**What you should do**
Go through the listing below and output exactly the line with "Post (60, 1455)", the line with "На главную (181, 1762)", and each line between; omit the rest.

[[ Data to process, beginning ]]

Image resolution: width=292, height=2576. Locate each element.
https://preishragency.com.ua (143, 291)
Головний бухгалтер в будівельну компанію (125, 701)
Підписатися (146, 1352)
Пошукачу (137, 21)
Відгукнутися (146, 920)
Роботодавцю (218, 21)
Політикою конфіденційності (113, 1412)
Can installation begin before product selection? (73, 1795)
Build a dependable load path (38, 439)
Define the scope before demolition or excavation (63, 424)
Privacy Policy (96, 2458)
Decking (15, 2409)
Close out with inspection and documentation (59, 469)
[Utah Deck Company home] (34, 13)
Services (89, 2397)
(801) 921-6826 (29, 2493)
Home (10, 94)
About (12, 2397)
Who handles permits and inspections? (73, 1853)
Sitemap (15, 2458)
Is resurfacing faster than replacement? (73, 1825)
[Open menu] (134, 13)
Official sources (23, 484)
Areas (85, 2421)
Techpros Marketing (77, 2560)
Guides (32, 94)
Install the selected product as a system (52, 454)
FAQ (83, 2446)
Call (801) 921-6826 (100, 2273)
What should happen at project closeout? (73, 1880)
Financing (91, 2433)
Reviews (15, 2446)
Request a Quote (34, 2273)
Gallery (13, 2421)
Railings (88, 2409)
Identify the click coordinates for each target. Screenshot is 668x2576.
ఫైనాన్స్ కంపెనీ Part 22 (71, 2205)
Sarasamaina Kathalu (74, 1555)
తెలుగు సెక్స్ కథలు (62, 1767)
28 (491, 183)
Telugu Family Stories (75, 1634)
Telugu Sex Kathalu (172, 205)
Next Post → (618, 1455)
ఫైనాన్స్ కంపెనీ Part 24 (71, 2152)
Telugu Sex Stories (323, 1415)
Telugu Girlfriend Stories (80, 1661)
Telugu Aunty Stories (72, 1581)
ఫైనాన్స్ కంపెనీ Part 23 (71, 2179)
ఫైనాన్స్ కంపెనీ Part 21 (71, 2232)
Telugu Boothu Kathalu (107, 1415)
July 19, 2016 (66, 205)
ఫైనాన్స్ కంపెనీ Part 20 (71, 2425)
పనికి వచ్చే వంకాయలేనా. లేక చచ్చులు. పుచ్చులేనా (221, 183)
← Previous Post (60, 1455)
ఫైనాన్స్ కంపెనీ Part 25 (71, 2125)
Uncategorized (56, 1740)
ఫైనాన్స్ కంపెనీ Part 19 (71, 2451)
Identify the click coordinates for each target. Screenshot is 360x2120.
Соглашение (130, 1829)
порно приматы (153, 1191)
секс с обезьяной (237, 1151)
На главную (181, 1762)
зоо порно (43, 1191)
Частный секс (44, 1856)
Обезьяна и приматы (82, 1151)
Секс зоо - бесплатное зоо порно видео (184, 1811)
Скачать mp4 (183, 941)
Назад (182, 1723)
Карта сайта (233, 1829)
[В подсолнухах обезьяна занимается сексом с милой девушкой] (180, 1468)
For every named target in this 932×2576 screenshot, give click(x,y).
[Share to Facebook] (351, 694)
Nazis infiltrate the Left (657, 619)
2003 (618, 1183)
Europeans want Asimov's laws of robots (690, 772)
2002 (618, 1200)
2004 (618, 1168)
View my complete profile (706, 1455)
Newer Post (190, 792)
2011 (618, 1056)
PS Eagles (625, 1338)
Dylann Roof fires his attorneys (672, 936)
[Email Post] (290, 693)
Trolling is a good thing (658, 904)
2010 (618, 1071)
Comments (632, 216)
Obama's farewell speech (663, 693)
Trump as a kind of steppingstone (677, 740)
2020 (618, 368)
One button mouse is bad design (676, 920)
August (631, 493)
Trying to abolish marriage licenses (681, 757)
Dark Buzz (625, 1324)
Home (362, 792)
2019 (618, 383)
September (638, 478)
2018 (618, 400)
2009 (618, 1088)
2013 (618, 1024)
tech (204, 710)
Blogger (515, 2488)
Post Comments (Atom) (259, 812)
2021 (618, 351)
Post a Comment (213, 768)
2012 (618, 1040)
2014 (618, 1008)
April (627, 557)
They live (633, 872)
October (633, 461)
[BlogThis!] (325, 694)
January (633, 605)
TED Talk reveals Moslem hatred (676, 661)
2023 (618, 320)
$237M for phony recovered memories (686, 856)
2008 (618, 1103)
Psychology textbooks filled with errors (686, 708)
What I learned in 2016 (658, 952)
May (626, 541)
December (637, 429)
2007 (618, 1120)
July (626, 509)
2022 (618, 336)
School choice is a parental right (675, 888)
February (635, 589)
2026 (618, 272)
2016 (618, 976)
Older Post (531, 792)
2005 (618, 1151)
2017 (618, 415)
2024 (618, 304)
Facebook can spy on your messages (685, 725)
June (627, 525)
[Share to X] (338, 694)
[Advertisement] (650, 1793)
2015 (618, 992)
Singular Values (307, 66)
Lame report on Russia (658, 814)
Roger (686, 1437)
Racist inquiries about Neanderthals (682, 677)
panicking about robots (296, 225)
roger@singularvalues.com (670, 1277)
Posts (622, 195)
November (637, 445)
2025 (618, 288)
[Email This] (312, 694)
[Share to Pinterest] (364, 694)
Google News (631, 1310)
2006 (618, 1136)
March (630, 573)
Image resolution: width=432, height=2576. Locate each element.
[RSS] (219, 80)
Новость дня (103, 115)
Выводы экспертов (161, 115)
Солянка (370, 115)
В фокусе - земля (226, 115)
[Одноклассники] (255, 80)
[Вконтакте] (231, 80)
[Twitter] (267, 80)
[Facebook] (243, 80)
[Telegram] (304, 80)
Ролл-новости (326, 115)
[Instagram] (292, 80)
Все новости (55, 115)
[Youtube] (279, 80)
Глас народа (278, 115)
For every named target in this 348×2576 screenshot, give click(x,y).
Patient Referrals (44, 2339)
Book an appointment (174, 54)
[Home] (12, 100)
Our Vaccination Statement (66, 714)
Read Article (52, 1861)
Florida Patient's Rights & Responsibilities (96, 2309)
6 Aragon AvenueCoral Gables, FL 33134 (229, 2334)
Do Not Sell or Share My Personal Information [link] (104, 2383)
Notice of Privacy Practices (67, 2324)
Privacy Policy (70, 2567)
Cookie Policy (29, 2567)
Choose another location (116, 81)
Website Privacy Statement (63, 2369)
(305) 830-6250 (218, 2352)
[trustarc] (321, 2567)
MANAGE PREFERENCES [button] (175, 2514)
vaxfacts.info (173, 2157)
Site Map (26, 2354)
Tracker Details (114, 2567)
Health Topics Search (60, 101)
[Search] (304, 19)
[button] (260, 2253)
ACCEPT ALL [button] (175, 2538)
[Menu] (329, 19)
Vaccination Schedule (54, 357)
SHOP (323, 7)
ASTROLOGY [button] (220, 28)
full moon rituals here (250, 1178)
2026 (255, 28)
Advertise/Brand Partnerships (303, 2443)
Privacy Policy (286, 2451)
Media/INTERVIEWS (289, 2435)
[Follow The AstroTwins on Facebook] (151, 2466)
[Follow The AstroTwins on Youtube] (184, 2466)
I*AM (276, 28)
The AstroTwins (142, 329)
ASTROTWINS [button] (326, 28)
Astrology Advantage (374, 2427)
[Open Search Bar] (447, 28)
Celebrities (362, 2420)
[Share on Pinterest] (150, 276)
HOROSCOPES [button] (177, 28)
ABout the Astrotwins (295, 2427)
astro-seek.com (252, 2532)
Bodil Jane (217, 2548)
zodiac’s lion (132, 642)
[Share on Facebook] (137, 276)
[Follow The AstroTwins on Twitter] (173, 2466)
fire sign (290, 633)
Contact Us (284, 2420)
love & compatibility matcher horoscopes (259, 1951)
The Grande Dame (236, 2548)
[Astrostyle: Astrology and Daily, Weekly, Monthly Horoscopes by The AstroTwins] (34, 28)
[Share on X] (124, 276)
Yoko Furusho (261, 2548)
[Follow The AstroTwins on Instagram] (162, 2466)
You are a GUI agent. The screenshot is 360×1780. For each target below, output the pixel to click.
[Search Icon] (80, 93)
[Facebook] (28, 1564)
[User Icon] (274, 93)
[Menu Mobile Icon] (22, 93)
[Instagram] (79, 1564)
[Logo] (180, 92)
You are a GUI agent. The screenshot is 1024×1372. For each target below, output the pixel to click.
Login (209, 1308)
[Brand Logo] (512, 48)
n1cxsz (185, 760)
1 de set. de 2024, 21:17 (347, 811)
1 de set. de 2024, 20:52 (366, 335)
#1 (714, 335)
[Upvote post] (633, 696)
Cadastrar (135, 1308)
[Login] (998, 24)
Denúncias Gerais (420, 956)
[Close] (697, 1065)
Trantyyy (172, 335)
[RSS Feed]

[[ Data to process, end ]]

**Solution to this task**
← Previous Post (60, 1455)
ఫైనాన్స్ కంపెనీ Part 25 (71, 2125)
Uncategorized (56, 1740)
ఫైనాన్స్ కంపెనీ Part 19 (71, 2451)
Identify the click coordinates for each target. Screenshot is 360x2120.
Соглашение (130, 1829)
порно приматы (153, 1191)
секс с обезьяной (237, 1151)
На главную (181, 1762)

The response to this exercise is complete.